Opinión

Momento choripán

HAY MOMENTOS en los que cabe una vida y vidas que desembocan en un único instante. Son episodios llenos de magia que aparecen como por ensalmo y hacen la existencia más llevadera ya que la dotan de plenitud hasta que ella sola se encarga de retomar su ritmo veloz y voraz. Uno de estos episodios suele aparecer enmascarado entre la parafernalia festiva de un día de Feira Franca en Pontevedra.

Pongamos que el sábado de Feira comienza rebuscando en la bolsa de disfraces alguna vestimenta apropiada para el evento, para no deambular por allí vestido de romano, como hacen algunos rebeldes o desinformados. Escoges las prendas, te las vistes, te ves en el espejo, deseas tener la varicela y quedarte en cama... en fin, la rutina de siempre.

Has quedado con los antiguos compañeros de trabajo con los que sueles compartir esta fiesta. Llegas a la cita tres cuartos de hora más tarde para reirte del pringado que siempre aparece puntual y que ha fundido la batería del móvil anunciando al resto su indignación, como si no supiera a qué atenerse.

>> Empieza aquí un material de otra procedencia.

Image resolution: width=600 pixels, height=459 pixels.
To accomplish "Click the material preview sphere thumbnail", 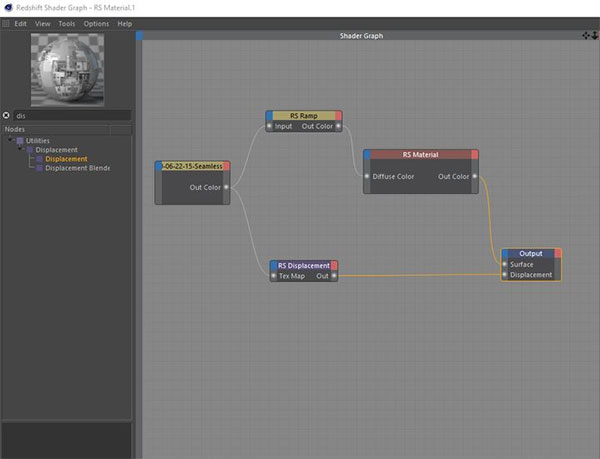I will 66,68.
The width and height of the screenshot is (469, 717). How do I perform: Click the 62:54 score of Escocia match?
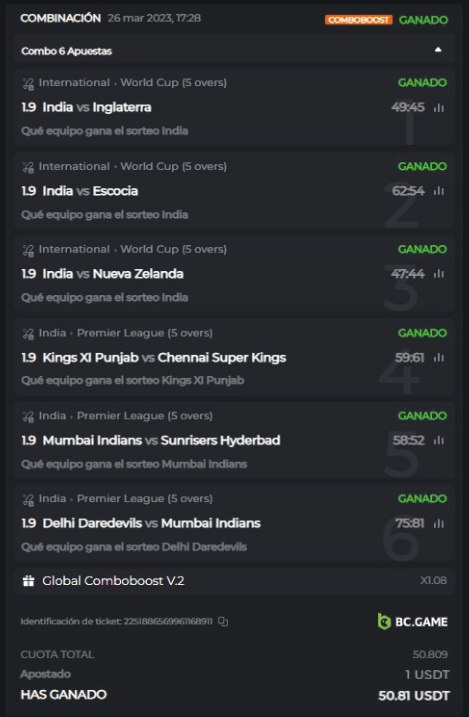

El reencuentro, entre risas y besos, conduce a refrescar el gaznate en un tasca de postín. Si escoges, el Parvadas, un entorno maravilloso para disfrutar en compañía, has de saber que no te pondrán tapa con la bebida. Son algo recalcitrantes. Y si alguien piensa que esto es un zasca para que reconsideren esa costumbre, felicitaré a ese alguien por su perspicacia. Es un servicio que hacemos a la humanidad.

Te pones al día mientras te pones a tono y luego a comer. En la terraza del local reservado te sientes miembro de una fraternidad de pontevedreses y visitantes aborregados: todos vestidos de época, todos contentos y felices, todos hambrientos y sedientos. A veces no hay como aborregarse, dejar la soberbia a un lado y disfrutar.

Echas cuatro ó cinco horas entre comida, café y sobremesa, no pregunten cómo. Tu ropa medieval se pega al asiento y tu culo contemporáneo adquiere las mañas del cartón. Repasas la actualidad política (para esto aprovechas el momento de los chupitos) y recuerdas viejas anécdotas, compartes novedades e incluso tienes tiempo para abordar el sentido de la vida con debates sobre la existencia de Dios. Al ponerte de pie para ir a otra parte notas un hueco en el estómago. No puede ser, te dices, pero es. Por eso, tras unos cuantos paseos sin rumbo fijo, sin otra meta que sortear las multitudes que, como tu grupo, deambulan sin propósito por las callejuelas, el vacío que hay en tu interior adquiere proporciones insoportables. Los olores de los puestos de comida se confunden con cantos de sirenas. Te tropiezas con conocidos y te paras a seguir conociéndolos. Tropiezas con desconocidos, que a partir de entonces ya lo son menos ("mira, con estos ya hemos tropezado antes") y termináis en el medio de una plaza, a poca distancia de donde se está cociendo algo. O sea, que están asando churrasco para la cena. Lo cierto que estamos todos de acuerdo: es el momento del choripán. Cuando las luces de la tarde se retiran para dejar paso a la noche, el ser humano necesita una explicación vital que ha de recibir por la puerta de su estómago. Y el emisario ha de ser una vitualla tan humilde con el choripán. Ni beluga, ni centollas de la ría ni solomillo de ternera: solo el choripán te puede llenar. Tan sencillo como eficaz.

Localizado el lugar, se celebra el rito. Una pandilla de viejos amigos formando un círculo, de pie en una plaza, disfrazados de vaya usted a saber, devorando un trozo de pan con chorizo. Lo escribió Jorge Guillén para la ocasión: "el mundo está bien / hecho". Pontevedra, te quiero.